Set an actual secret for your SETEC_ASTRONOMY
like I will be.
This model contains one of the items I want to improve upon in the future. Eventually, the session storage will be moved over to Riak as its bitcask storage backend supports automatic expiry of keys, so I don't have to worry about invalidating old sessions as they expire. Chalk that up as being a lazy (smart) programmer.
A Helper Module
This helper module isn't really necessary, but it does provide a simple place to keep functions that don't really belong in our model. In fact, I see some refactoring that is in order to clean up the model and controllers even further.
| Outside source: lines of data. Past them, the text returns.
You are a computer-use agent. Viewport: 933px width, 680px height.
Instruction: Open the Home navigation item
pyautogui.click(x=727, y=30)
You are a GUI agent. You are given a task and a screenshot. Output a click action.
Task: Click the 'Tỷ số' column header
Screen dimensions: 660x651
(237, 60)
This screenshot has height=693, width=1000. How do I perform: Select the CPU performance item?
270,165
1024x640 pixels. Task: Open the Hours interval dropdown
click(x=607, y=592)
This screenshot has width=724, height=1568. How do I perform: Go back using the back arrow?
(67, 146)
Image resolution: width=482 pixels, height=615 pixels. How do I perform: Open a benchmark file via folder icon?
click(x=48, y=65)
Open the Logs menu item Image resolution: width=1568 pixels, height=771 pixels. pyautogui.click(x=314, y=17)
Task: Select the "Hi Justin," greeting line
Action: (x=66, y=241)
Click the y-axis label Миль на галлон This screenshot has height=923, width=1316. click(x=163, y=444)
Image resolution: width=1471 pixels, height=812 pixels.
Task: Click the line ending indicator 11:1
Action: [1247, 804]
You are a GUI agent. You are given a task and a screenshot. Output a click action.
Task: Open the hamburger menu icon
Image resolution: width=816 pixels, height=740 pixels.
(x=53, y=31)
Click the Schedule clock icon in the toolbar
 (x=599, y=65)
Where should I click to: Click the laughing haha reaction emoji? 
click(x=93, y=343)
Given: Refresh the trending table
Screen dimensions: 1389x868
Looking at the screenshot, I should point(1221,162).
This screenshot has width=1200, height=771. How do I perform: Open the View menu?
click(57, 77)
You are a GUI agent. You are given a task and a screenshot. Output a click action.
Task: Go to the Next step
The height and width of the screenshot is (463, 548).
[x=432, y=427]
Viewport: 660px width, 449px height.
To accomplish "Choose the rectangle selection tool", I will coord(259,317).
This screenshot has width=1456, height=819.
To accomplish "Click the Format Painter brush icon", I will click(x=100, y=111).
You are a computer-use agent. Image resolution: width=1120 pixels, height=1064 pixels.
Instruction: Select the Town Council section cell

%% file: src/lib/user_lib.erl
-module(user_lib).
-compile(export_all).
%% On success, returns {ok, Hash}.
hash_password(Password)->
{ok, Salt} = bcrypt:gen_salt(),
bcrypt:hashpw(Password, Salt).
%% Tests for presence and validity of session.
%% Forces login on failure.
require_login(Req) ->
case Req:cookie("user_id") of
undefined -> {redirect, "/user/login"};
Id ->
case boss_db:find(Id) of
undefined -> {redirect, "/user/login"};
TestUser ->
case TestUser:session_identifier() =:= Req:cookie("session_id") of
false -> {redirect, "/user/login"};
true -> {ok, TestUser}
end
end
end.
compare_password(PasswordAttempt, Password) ->
{ok, Password} =:= bcrypt:hashpw(PasswordAttempt, Password).
user_lib:require_login/1
checks for the presence of session data and validates it, redirecting the request to our login page. If everything is good to go, it returns our TestUser
.
Our User Controller
This allows our users to register for an account or login. It might be nice to let the logout in the future.
%% file: src/controller/test_user_controller.erl
-module(test_user_controller, [Req]).
-compile(export_all).
login('GET', []) ->
{ok, [{redirect, Req:header(referer)}]};
login('POST', []) ->
Username = Req:post_param("username"),
case boss_db:find(annie_user, [{username, Username}], [{limit, 1}]) of
[TestUser] ->
case TestUser:check_password(Req:post_param("password")) of
true ->
{redirect, proplists:get_value("redirect",
Req:post_params(), "/"), TestUser:set_login_cookies()};
false ->
{ok, [{error, "Password mismatch"}]}
end;
[] ->
{ok, [{error, "User not found"}]}
end.
register('GET', []) ->
{ok, []};
register('POST', []) ->
Email = Req:post_param("email"),
Username = Req:post_param("username"),
{ok, Password} = user_lib:hash_password(Req:post_param("password")),
TestUser = test_user:new(id, Email, Username, Password),
Result = TestUser:save(),
{ok, [Result]}.
Example Authenticated Controller
In cases where we want an entire controller to require authentication, let's have ChicagoBoss make our lives a little bit easier:
%% file: src/controller/test_index_controller.erl
-module(test_index_controller, [Req]).
-compile(export_all).
%% Forces login if valid session is not present.
%% Called before all actions.
before_(_) ->
user_lib:require_login(Req).
%%
%% Index
%%
%% requires TestUser
%%
%% GET index/index
%%
index('GET', [], TestUser) ->
{ok, [{test_user, TestUser}]}.
before_/1
is doing most of the legwork here. It's called before any of our actions, calling user_lib:require_login
in the process. Note, we can have before_
pass our TestUser
to our actions by adding TestUser
as a third parameter to our index
function. This isn't necessary, but if you want to pass the model along to you views, this would be the place to do it.
Wrapping Up
Now you can start securing your ChicagoBoss applications and not have to use MD5
hashes (whoo!). I went through quite a few iterations in getting this to actually run without problems, more than likely due to my lack of experience with Erlang, so drop me a note if you run into any issues.